“What we really need is a virgin.”
The story begins with Nicholas Pryce, Viscount Somerton, the leader of the Dashers – a group of rakes and dashing rogues bent upon outwitting their rival group the Blades by answering a challenge to find “something so singular and extraordinary as to astound and amaze us”- suggesting that the Dashers abscond a lady. But not just any lady, a lady so singular and extraordinary that it will most definitely astound and amaze each member of the Blades: a virgin.
A popular opening hook among romance authors is to begin a story with dialogue, the idea being that it will bring the reader immediately into the action of the plot and “hook” them. This hook often fails because many writers use it to show the heroine’s pain or anxiety before we even know or care about her.
But while I had been a little wary of such beginnings in the past, Lane uses each bit of dialogue and description to her full advantage and the first sentence is no different. What a great start to an even better novel. Not only does Lane begin the book from the point of view of the male protagonist, but she sets up his entire character with that line. He’s amusing and more than a little outrageous…. But where does one find an undisputable virgin in Regency society?

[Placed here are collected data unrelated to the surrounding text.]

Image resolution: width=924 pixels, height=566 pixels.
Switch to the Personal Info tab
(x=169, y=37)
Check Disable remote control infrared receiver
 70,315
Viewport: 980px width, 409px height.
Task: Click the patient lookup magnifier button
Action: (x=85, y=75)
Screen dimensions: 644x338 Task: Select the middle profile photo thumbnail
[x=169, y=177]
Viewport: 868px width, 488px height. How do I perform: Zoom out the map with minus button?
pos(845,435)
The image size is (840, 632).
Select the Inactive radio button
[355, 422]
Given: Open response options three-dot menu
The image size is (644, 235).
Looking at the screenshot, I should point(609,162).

Apparently not among the Viscount’s regular acquaintances (or their sisters, apparently), so Nick suggests abducting the only certain virgin in town: Miss Wilhelmina Culpepper, the eldest daughter of the pious Reverend Culpepper. Willie, who turns out to be a not so pious daughter, and Nick, who turns out to be a not so rakish viscount, have to muddle their way through securing Nick a bride that will meet his criteria: she must be suitably wealthy and be able to hold Nick’s interest. Although Willie takes up the job of finding Nick a bride, admirably, it’s against her own desires.

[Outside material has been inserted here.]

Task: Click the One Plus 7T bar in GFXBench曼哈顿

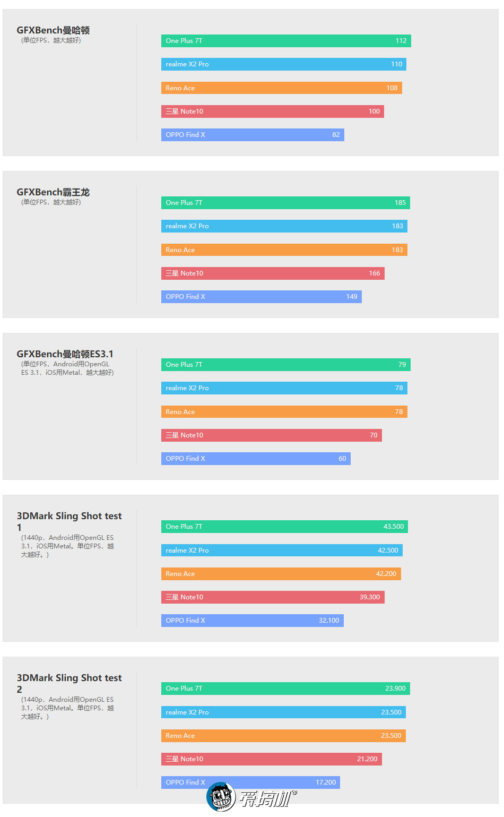Action: point(286,41)
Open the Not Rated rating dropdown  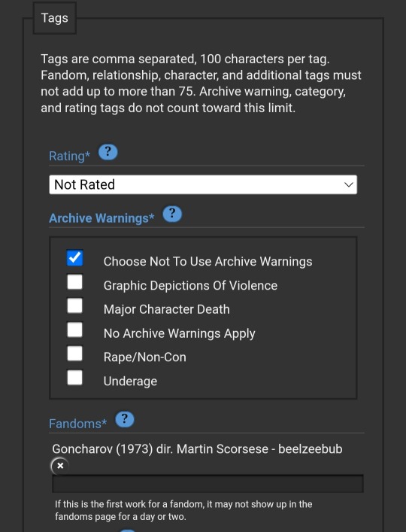pyautogui.click(x=203, y=184)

Lane does an excellent job of switching points of view between the two leads, making both characters endearing and interesting. Too many times I’ve read books where the hero was to die for but the heroine lacked a little something, or vice versa. Not this time. Instead, both characters were instantly likeable, although not perfect in the least – each having his/her own foibles respectively – but that just made them all the more interesting.

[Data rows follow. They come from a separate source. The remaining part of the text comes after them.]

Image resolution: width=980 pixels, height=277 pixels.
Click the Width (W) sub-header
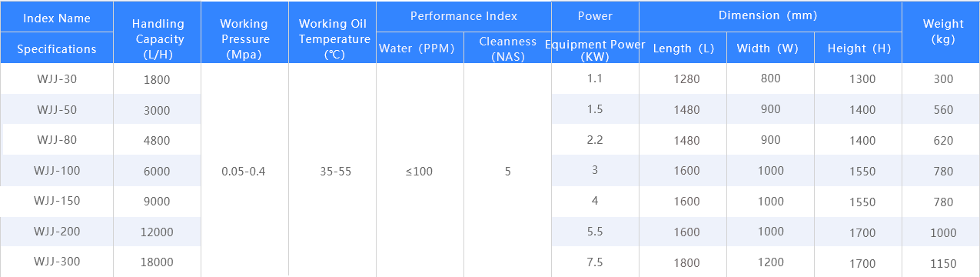tap(770, 48)
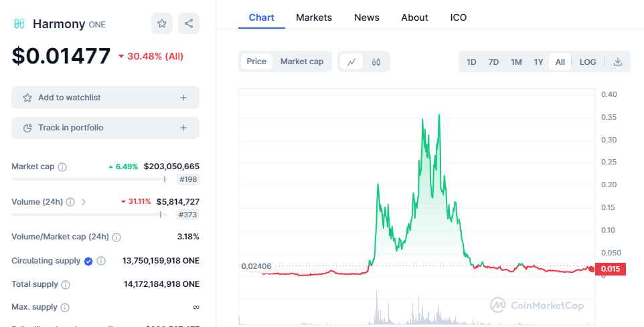Expand the Volume (24h) chevron arrow
Image resolution: width=644 pixels, height=327 pixels.
tap(84, 201)
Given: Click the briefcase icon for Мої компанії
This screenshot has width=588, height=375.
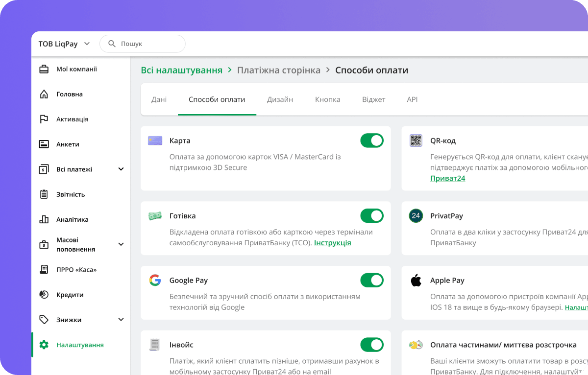Looking at the screenshot, I should point(44,69).
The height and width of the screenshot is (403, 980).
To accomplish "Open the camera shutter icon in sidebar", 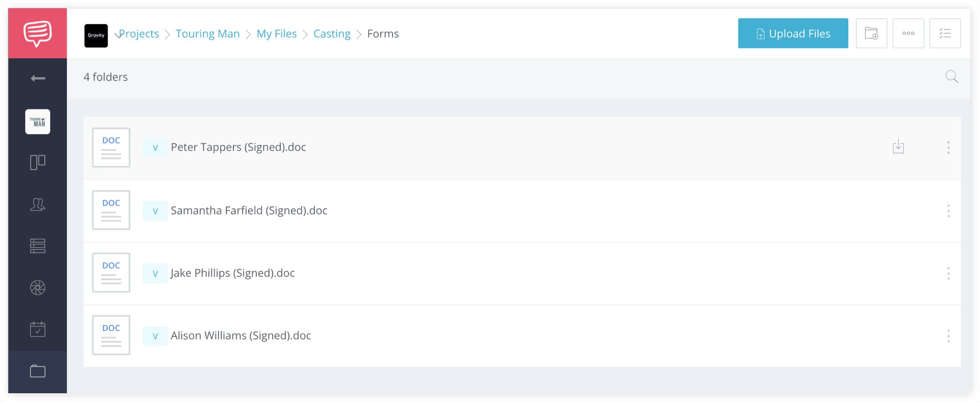I will tap(38, 288).
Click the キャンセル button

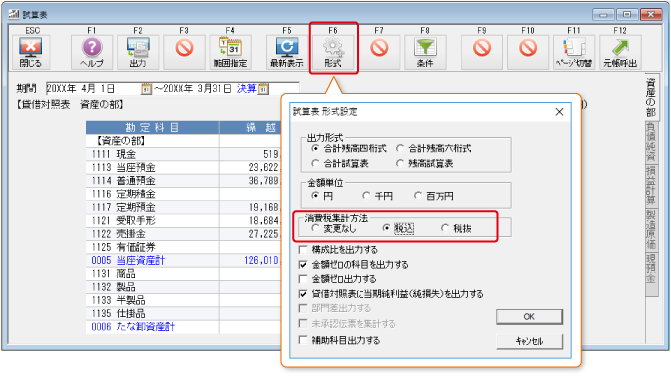[529, 341]
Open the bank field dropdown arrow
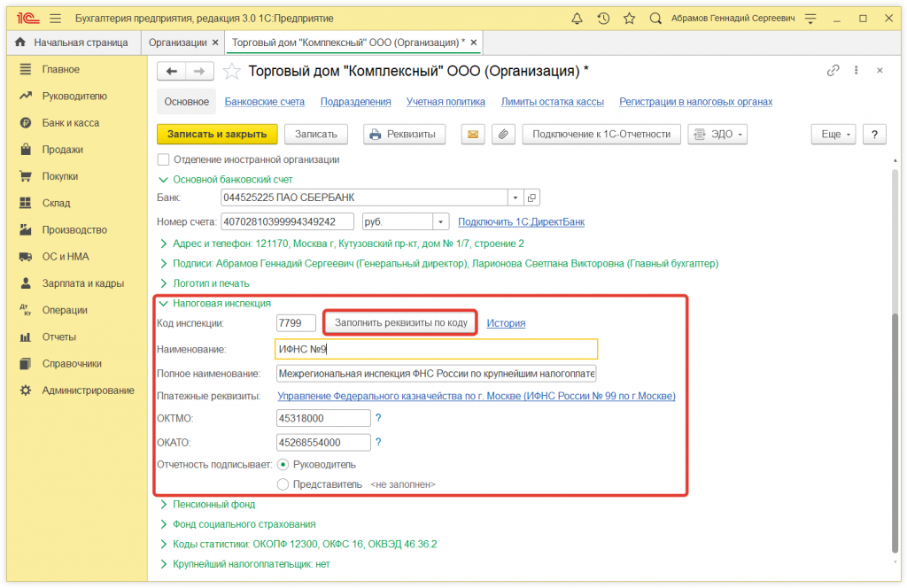The height and width of the screenshot is (588, 907). pos(515,197)
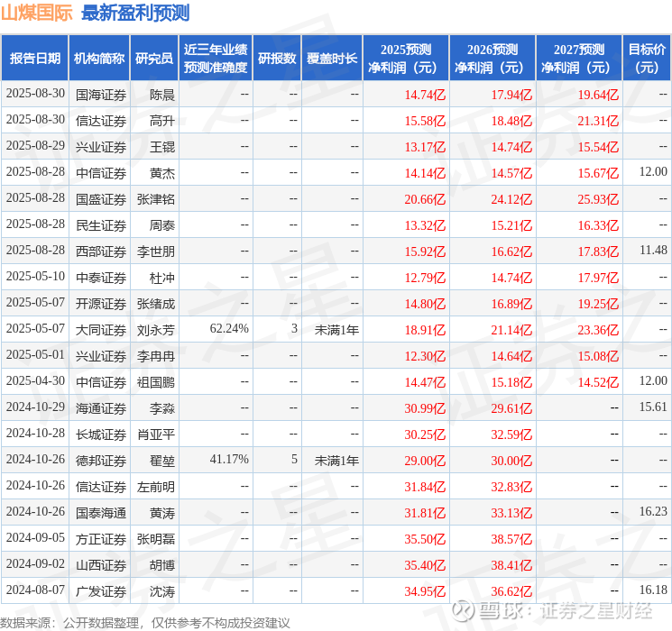Click the 山煤国际 title text
The height and width of the screenshot is (631, 672).
point(37,14)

The main conflict in the novel, finding a wealthy wife for the Viscount, is threaded through the entire text seamlessly, and produces a wonderful level of sexual tension that, amazingly, doesn’t involve very much sex. The sex scenes that were evident were not exceptionally graphic, but well written and moved the story along nicely. Moreover, a stolen kiss here and there was enough to keep me flipping through the pages eagerly, wondering and hoping about how they would finally be able to transcend all this foolishness about marrying for money and finally, eventually, marry for love. Lane didn’t put in “love scenes” just to add pages, they truly added to the romance, which I appreciated.
It was also nice to see two characters who aren’t fighting their feelings through entire novel. Lane’s characters feel no such need to prevaricate about their feelings for one another, but are conflicted because of outside elements. It’s also great to see a romantic male protagonist who isn’t typical Alpha or Beta-male. Sure, he’s got romantic inclinations, but he’s still all male! Nick’s character made me giggle, blush, and whimper with longing – all in turn. I couldn’t ask for anymore more in a character.
If you enjoy Julia Quinn, I think you would enjoy Connie Lane’s novel The Viscount’s Bawdy Bargain and I recommend it completely. As for myself, I plan on returning to the bookstore and picking up her other novels as well.